Items about locating things on screens
========================
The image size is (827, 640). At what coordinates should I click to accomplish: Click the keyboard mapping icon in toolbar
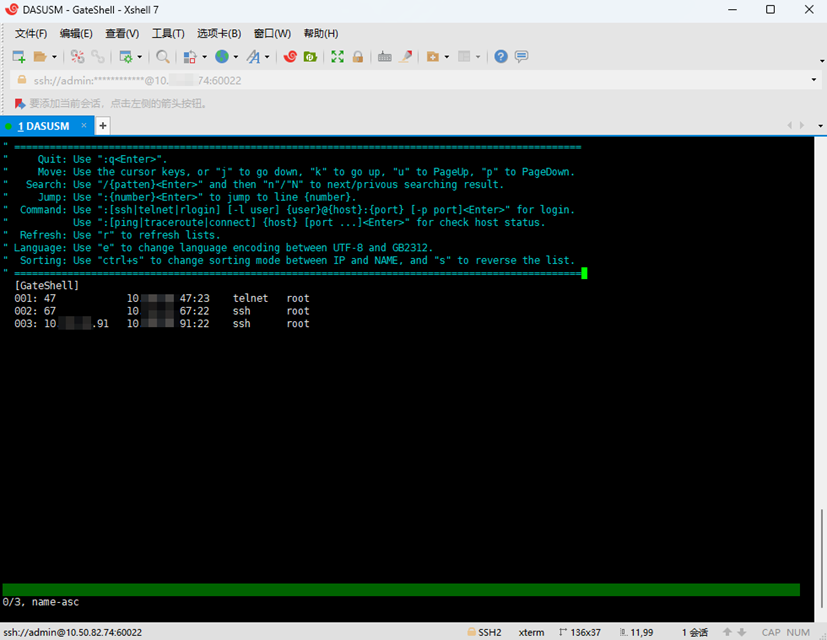(x=385, y=57)
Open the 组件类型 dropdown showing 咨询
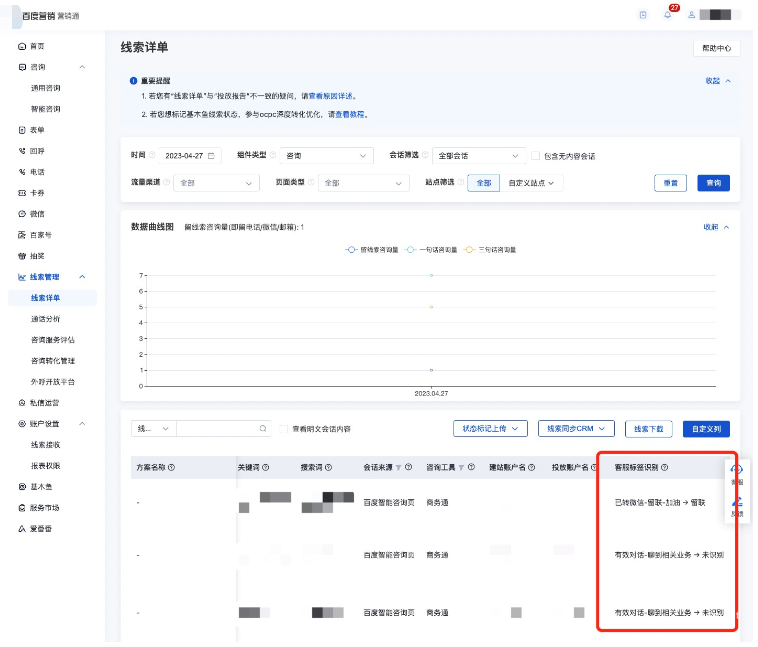This screenshot has height=647, width=758. click(324, 156)
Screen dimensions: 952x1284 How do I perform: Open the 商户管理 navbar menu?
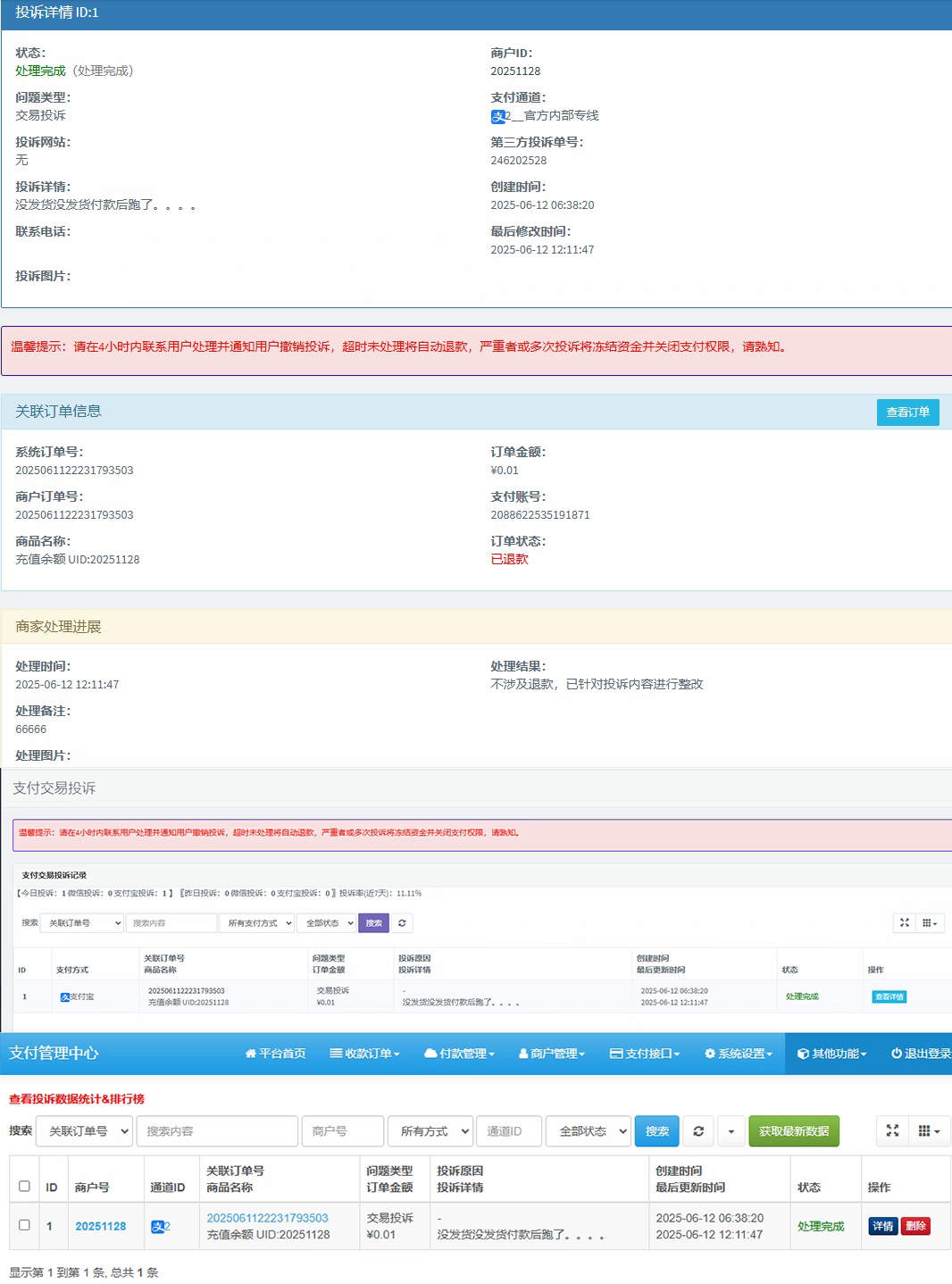click(x=551, y=1053)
========================
**The problem**: Write out the items above as a two-column CSV with the columns "prompt" and "reply", one row per item. Put its text and its answer each in one quoted field with line breaks turned into spaces, and leave out the pictures.

**Completed task**:
prompt,reply
"The image size is (827, 640). At what coordinates should I click to accomplish: Click the keyboard mapping icon in toolbar","(x=385, y=57)"
"Open the 组件类型 dropdown showing 咨询","This screenshot has height=647, width=758. click(324, 156)"
"Screen dimensions: 952x1284 How do I perform: Open the 商户管理 navbar menu?","click(x=551, y=1053)"